What the task requires: Copy the passage below on counting distinct subsequences word for word, keeping every symbol and line break unchanged.
START Excerpted text
Let's define cnt[i][x] as the number of distinct subsequences of length $$$x$$$ by only taking characters from index $$$i$$$ to $$$n-1$$$.

The problem can be solved by greedily taking the longest subsequences first from cnt[0][x] (because cnt[0][x] already contains all subsequences).

To compute cnt[i][x], we can use dp in $$$O(A \cdot n^{2})$$$ time, where A is the alphabet size. Let cnt_help[i][x][c] be the number of distinct subsequences ending with character c and only taking characters from index $$$i$$$ to $$$n-1$$$. Initially, all values are 0, except cnt[n][0] = 1.

The base case is at index n (no characters). Here's the recurrence for n-1..1:

  • Let $$$c$$$ be the character at index i.
END Excerpted text
START Given information
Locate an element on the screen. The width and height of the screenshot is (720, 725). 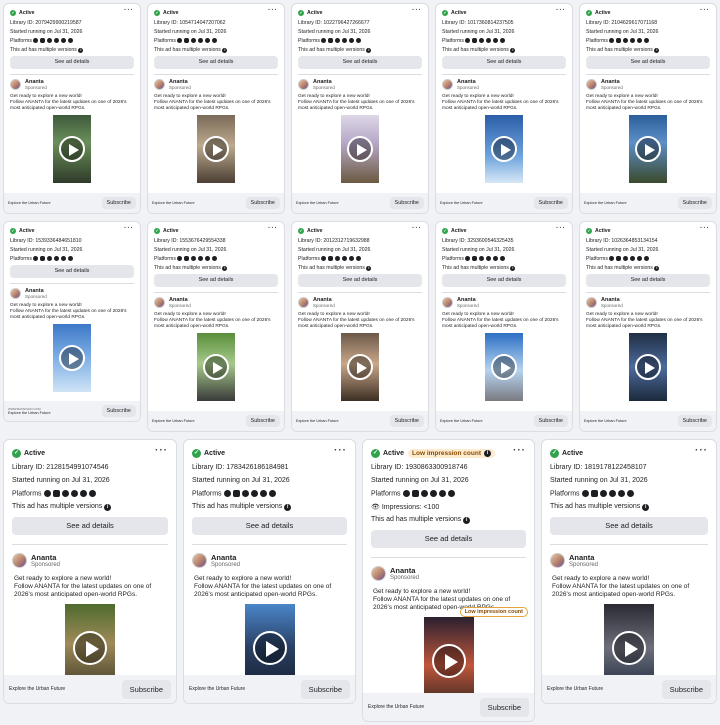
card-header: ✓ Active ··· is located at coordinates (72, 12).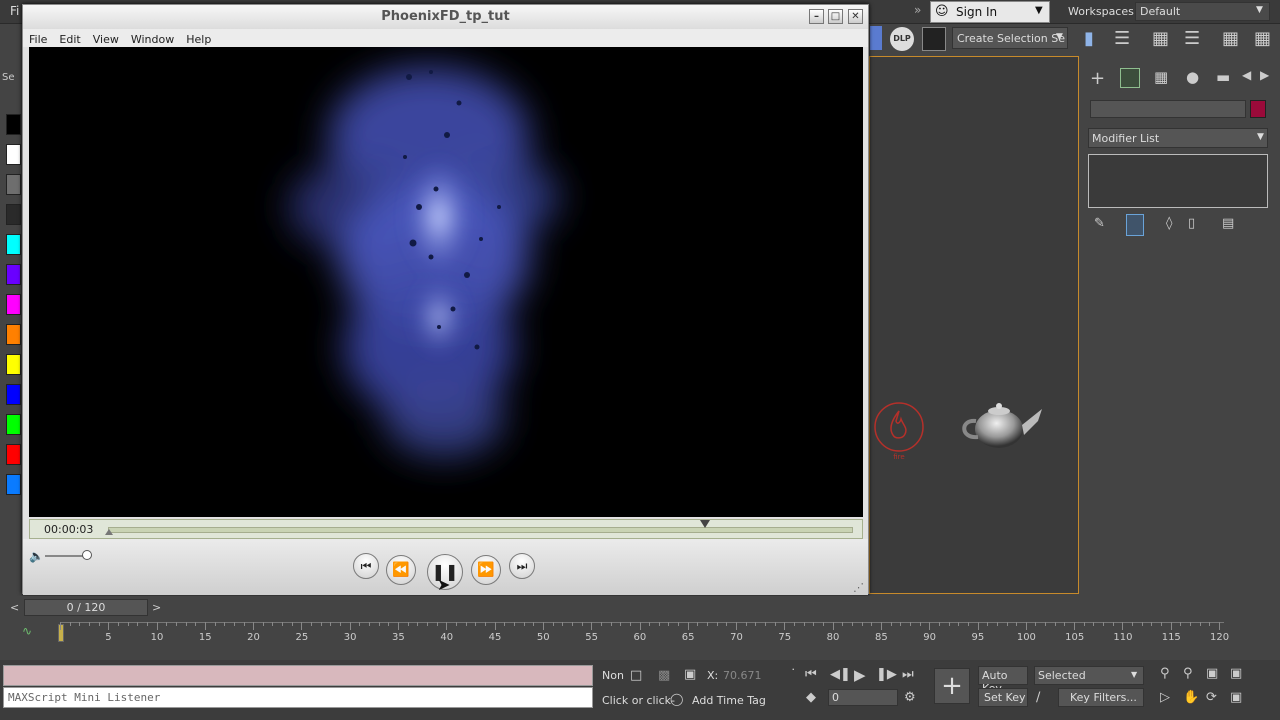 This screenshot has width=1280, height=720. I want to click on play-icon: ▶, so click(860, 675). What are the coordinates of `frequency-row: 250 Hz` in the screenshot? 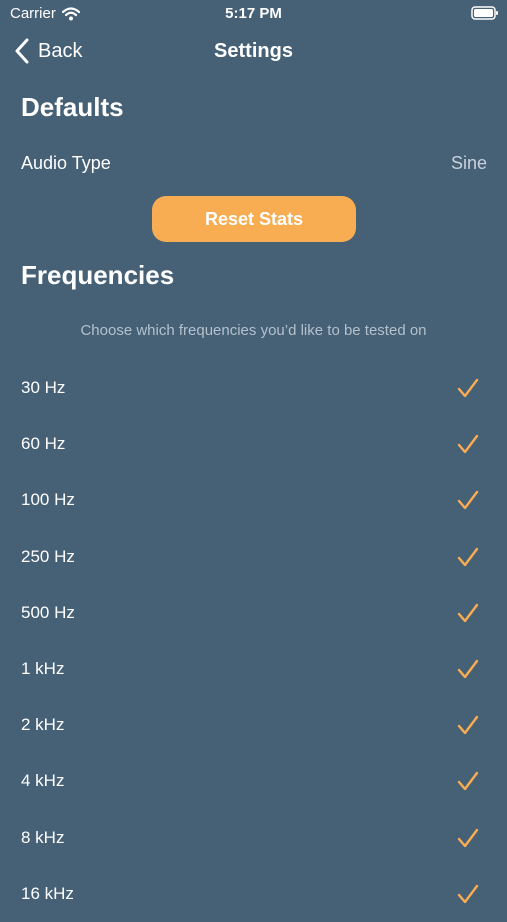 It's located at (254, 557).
END Given information
Reply to the exercise:
Let's define cnt[i][x] as the number of distinct subsequences of length $$$x$$$ by only taking characters from index $$$i$$$ to $$$n-1$$$.

The problem can be solved by greedily taking the longest subsequences first from cnt[0][x] (because cnt[0][x] already contains all subsequences).

To compute cnt[i][x], we can use dp in $$$O(A \cdot n^{2})$$$ time, where A is the alphabet size. Let cnt_help[i][x][c] be the number of distinct subsequences ending with character c and only taking characters from index $$$i$$$ to $$$n-1$$$. Initially, all values are 0, except cnt[n][0] = 1.

The base case is at index n (no characters). Here's the recurrence for n-1..1:

  • Let $$$c$$$ be the character at index i.